Lamellar bodies count convey many advantage: faster, more objective, less labour intensive, less technique dependent, less expensive than both PG and L/S analysis
The aim of our work is to correlate lamellar body count in amniotic fluid with fetal outcome regarding development of respiratory distress syndrome (RDS).
47 cases were studied in this study, 28 were normal full term pregnancy and 19 were preterm.
The amniotic fluid samples will be collected in the conventional blood picture tubes and were sent to the laboratory to measure the lamellar body count by the Coulter blood analyzer with no spinning of the specimen.
Regarding development of respiratory distress syndrome RDS:
Two cases in subgroup l (normal full term pregnancy) showed development of RDS resembling 7.1% of the group.
While 18 cases in the preterm subgroup developed RDS resembling 94.7% of the group.
Mean lamellar body count in newborns with RDS: 39,200 ± 12,438
With median 37,500 and interquartile range (30,500 – 47,000)
The p value for LBC was <0.0001, i.e. it is highly significant.
Mean gestational age in newborns with RDS: 33.4±1.8
The p value for gestational age was <0.0001, i.e. it is highly significant.
On studying cases which didn’t develop RDS we found that:
No. of cases was 27 cases
25 of normal full term pregnancy subgroup (92.9% of the group)
1 of the preterm subgroup (5.3% of the group)

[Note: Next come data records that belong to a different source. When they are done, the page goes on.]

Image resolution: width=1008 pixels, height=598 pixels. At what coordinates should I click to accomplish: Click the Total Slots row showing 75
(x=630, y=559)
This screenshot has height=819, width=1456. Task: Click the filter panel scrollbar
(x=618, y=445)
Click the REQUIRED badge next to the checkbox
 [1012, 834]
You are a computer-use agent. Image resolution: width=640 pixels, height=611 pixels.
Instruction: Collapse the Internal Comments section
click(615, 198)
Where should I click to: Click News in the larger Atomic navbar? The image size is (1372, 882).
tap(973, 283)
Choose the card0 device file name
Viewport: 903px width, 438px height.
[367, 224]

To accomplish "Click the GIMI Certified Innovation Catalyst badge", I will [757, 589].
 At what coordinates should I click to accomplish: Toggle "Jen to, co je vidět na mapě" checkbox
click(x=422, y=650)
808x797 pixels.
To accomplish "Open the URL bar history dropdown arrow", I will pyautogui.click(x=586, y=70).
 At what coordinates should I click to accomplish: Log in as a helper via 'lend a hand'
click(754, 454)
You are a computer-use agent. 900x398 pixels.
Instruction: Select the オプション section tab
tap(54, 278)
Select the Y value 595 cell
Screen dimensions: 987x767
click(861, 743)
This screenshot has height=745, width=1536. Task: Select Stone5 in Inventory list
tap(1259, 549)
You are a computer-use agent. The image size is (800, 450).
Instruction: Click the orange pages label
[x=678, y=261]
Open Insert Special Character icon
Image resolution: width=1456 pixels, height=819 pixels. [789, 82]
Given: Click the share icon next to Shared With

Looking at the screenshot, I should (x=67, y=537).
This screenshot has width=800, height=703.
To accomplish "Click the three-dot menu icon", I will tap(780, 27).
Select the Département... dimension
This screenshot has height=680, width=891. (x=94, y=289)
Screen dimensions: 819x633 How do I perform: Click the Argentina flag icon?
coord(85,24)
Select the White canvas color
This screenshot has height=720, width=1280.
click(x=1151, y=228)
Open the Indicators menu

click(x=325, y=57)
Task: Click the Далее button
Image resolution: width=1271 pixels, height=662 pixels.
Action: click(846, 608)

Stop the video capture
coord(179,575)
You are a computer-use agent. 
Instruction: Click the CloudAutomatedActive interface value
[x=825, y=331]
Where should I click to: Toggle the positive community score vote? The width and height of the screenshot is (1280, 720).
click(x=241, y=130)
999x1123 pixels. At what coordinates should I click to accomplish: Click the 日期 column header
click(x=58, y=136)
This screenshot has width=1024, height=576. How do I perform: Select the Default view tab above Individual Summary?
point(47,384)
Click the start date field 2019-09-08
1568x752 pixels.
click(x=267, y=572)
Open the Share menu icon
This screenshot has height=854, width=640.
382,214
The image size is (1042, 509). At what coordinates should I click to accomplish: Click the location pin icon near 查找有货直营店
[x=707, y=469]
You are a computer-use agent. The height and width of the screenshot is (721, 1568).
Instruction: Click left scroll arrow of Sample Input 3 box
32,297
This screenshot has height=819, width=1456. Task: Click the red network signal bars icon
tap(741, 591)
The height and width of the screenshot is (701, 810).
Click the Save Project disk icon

Mean lamellar body count in newborns without RDS: 154,000 ± 84,000
With median 142,000 and interquartile range (78,000 – 199,250)
The p value for LBC was <0.0001, i.e. it is highly significant.
Mean gestational age in newborns without RDS: 38±1.3
The p value for gestational age was <0.0001, i.e. it is highly significant.
This shows that the cases developed respiratory distress syndrome (RDS) had a lower level of lamellar body count (LBC) compared to cases that didn’t develop RDS.
On correlation between LBC and RDS we found that:
There was a highly significant positive correlation (p value <0.0001)
This shows that the cases developed respiratory distress syndrome (RDS) had a Lower level of lamellar body count (LBC) compared to cases that didn’t develop RDS.
Also on correlation between LBC and gestational age:
Highly significant correlation found (p value <0.0001)
Correlation co-efficient was 0.894 using Spearman rho (ρ) correlation test.
On correlation between LBC, age and parity of the mother:
There was no statistical significance correlation between LBC and age of the mother (p value = 0.415)
There was no statistical significance correlation between LBC and parity of the mother (p value = 0.881)
ROC (receiver operator characteristics) curve showed that by using 51000/ml as a cut-off point for LBC it is a good predictor for fetal lung maturity with sensitivity 95% and specificity 96.3%.